Adequate contact of the hydrochloric acid solution and the gases with the noble metal-containing one Material is essential for the process. Therefore, the use of finely divided is recommended Suspensions of the material. If necessary, the efficiency can be increased by stirring.

It is advantageous to work at an elevated temperature of about 80 ° C., preferably at the reflux temperature 105 ° C. It is advantageous to work at the reflux temperature because of the reaction runs faster at higher temperatures. The extent to which the metals go into solution depends largely depends on the type of material used. It can happen that Iridium is something is more difficult to solve, but it can also be done with the procedure in the on slurry existing of the above precious metals - with the exception of Ru - 99.9% to bring in solution. The method is therefore particularly suitable for use in ruthe nium-free residues or the ruthenium which may be present in the residue can be worked up separately by known processes (see, for example, US 4,397,689 A).

In practice, it is advantageous to mix the gases HCl and Cl ₂ in a suitable mixing chamber before adding them and then pass them through an inlet pipe below the surface of the liquid.

The advantages of the process are, for example:

• - The labor, energy and material-consuming melting processes are eliminated, which also translates into cost savings.
• - You can work with larger batches. The batch size is only up by the The size of the necessary equipment is limited.  
• - In the method according to the invention less chlorine gas is consumed than in the Initially described methods of the prior art.

example

56.81 g of moist precious metal residue from conventional, well-known cutting processes.
500 ml concentrated HCl, 37%, purity "selectipur", Merck, Darmstadt,
HCl gas,
Cl ₂ gas.

500 ml of concentrated hydrochloric acid are placed in a closed glass apparatus and 56.81 g of precious metal residue added. HCl gas and chlorine gas are in a mixing chamber mixed in equal parts and introduced into the hydrochloric acid (3 l / h). The mixture becomes cloudy cooked at reflux at 105 ° C for 40 hours. After 5, 13.5 and 31.5 hours One sample each is taken and subjected to a DCP (Direct Current Plasma atomic emission spectrometry) measurement.
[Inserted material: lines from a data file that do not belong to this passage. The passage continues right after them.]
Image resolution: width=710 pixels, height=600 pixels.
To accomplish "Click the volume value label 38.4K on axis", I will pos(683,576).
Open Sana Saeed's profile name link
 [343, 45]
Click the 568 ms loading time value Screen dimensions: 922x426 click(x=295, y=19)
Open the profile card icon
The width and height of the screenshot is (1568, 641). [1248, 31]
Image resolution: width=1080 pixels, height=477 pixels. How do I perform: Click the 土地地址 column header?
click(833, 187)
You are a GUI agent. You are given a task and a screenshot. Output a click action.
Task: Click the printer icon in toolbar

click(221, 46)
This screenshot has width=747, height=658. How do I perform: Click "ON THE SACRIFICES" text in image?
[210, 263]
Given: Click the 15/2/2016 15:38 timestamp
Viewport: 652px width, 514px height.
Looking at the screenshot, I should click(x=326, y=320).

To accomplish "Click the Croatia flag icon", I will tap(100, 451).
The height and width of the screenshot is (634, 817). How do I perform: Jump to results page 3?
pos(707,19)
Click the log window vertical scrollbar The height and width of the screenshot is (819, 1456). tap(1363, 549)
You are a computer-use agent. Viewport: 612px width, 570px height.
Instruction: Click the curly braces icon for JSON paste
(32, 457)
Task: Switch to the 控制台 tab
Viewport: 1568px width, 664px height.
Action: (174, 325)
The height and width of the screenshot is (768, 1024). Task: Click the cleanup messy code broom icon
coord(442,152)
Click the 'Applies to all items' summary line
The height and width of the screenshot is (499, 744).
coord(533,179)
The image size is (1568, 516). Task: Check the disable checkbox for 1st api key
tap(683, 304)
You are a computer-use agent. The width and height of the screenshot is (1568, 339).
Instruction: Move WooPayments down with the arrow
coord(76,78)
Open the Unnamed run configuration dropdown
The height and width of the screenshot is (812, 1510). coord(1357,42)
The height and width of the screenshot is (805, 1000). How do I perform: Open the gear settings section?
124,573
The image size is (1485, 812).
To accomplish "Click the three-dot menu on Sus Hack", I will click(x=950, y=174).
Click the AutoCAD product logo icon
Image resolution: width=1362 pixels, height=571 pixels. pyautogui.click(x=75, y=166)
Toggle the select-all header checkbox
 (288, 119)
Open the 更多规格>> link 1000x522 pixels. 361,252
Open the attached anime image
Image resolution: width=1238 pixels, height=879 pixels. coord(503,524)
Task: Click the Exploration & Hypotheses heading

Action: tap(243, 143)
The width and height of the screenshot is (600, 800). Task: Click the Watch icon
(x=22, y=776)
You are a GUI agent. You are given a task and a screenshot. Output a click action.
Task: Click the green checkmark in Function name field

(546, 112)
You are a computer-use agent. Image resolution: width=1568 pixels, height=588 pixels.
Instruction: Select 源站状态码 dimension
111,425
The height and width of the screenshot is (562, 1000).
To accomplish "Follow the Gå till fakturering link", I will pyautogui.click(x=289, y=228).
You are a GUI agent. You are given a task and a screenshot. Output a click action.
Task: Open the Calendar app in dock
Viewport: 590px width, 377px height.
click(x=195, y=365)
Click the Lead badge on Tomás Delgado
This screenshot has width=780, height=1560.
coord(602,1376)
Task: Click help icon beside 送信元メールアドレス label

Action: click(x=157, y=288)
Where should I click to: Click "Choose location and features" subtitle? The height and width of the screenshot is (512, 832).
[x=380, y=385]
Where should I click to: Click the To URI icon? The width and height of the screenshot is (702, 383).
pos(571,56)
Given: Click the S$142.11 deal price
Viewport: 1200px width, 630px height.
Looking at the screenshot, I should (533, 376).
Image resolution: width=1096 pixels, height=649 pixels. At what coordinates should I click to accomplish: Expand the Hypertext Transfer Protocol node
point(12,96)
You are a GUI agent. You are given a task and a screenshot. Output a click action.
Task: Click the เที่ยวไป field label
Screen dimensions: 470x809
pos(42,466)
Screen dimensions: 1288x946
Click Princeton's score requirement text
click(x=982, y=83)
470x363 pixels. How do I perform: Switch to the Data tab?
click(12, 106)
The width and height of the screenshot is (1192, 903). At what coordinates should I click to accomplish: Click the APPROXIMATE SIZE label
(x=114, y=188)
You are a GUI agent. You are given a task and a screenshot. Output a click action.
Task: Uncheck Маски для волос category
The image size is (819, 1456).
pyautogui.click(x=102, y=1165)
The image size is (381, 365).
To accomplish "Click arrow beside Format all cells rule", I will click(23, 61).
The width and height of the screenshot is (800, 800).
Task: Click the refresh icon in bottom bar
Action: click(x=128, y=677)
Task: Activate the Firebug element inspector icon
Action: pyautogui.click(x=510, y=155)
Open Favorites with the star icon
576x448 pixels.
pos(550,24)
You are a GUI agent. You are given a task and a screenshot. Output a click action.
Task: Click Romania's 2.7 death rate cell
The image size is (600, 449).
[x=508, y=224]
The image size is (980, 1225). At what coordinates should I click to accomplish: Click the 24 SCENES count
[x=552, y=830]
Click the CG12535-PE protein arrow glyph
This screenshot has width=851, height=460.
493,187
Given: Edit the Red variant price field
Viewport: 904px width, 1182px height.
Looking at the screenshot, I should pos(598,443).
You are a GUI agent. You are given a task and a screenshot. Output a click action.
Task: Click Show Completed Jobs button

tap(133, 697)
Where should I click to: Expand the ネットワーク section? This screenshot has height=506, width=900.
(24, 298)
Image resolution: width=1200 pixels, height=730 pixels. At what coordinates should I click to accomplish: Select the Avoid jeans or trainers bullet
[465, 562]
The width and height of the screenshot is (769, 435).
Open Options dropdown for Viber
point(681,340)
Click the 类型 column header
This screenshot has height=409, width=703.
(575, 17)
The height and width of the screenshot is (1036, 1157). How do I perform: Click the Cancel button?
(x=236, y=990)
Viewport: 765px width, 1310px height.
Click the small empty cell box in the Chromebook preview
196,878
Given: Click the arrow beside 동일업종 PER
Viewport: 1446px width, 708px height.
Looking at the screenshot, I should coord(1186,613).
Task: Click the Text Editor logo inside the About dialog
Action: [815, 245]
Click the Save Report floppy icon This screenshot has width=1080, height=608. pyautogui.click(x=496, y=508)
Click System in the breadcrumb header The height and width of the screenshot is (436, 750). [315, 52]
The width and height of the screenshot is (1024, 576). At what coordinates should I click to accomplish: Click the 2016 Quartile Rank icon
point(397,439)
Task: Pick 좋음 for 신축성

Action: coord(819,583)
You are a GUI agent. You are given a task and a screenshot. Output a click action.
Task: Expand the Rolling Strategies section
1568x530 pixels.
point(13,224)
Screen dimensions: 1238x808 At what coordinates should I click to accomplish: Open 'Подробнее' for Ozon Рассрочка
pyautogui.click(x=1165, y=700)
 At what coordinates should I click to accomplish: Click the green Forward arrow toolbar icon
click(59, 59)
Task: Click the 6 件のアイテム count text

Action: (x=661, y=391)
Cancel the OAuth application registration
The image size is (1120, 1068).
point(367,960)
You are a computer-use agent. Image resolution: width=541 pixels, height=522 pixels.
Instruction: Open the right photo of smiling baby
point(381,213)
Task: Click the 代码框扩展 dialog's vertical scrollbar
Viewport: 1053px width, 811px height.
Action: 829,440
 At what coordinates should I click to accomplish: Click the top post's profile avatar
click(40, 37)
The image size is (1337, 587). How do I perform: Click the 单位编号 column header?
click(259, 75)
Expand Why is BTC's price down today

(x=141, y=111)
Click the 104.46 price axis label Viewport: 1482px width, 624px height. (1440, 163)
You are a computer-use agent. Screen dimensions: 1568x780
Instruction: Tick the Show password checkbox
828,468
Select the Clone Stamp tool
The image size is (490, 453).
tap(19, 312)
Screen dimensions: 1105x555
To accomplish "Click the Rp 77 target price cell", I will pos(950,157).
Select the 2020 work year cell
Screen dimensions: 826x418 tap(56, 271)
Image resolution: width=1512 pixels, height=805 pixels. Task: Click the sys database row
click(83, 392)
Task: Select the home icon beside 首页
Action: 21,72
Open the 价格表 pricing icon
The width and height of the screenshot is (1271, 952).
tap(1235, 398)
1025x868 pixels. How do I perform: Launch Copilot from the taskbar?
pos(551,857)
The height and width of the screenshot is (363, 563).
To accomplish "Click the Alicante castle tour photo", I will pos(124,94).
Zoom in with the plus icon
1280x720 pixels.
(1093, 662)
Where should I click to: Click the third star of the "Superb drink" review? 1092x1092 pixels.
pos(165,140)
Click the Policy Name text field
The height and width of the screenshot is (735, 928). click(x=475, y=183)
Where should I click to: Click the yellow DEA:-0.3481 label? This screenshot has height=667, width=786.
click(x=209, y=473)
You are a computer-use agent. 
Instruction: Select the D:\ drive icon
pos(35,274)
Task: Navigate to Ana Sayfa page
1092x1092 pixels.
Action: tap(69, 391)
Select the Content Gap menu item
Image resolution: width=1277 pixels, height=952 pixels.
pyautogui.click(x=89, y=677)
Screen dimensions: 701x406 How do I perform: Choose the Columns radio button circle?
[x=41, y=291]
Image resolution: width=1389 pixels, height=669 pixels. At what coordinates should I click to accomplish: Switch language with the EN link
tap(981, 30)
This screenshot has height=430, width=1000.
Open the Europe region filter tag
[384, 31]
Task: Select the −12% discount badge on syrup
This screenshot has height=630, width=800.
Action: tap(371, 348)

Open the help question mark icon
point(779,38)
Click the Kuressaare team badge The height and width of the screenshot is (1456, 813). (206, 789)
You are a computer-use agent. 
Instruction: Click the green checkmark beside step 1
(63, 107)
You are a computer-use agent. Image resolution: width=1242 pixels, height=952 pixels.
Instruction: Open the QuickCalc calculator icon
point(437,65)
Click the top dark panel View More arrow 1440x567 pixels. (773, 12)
It can be seen that the elements Ag, Au, Pd, Pt, Rh and iridium are already full after 13.5 h have constantly solved. Only the value for Ru is even higher after 31.5 hours. The Re 99% of the action is considered complete after about 14 hours. After that, they only come loose small amounts of precious metal.

A DCP analysis of the residue remaining after 38 h accordingly shows that in each case <0.1% Ag, Au, Pd, Pt, Rh, Ir are present. Only Ru is still 0.41%.  

Claims (8)

1. A process for dissolving precious metals from residues containing precious metals, in which

• a) slurrying the residues with concentrated hydrochloric acid and
• b) HCl gas and chlorine gas are passed through the slurry.

2. The method according to claim 1, wherein the noble metals are Ag, Au, Pd, Pt, Ru, Os, Rh or Ir. 3. The method of claim 1, wherein the HCl gas and chlorine gas in equimolar amounts be set. 4. The method according to claim 1, wherein the residues as a finely divided suspension in the Hydrochloric acid are present. 5. The method according to claim 4, wherein the suspension is stirred. 6. The method of claim 1, wherein step b) is carried out at more than about 70 ° C. 7. The method of claim 1, in which step b) at the reflux temperature of about 105 ° C. is carried out. 8. The method according to any one of claims 1 to 7, in which the gases HCl and Cl ₂ are mixed prior to addition in a suitable mixing chamber and then passed through an inlet pipe below the liquid surface.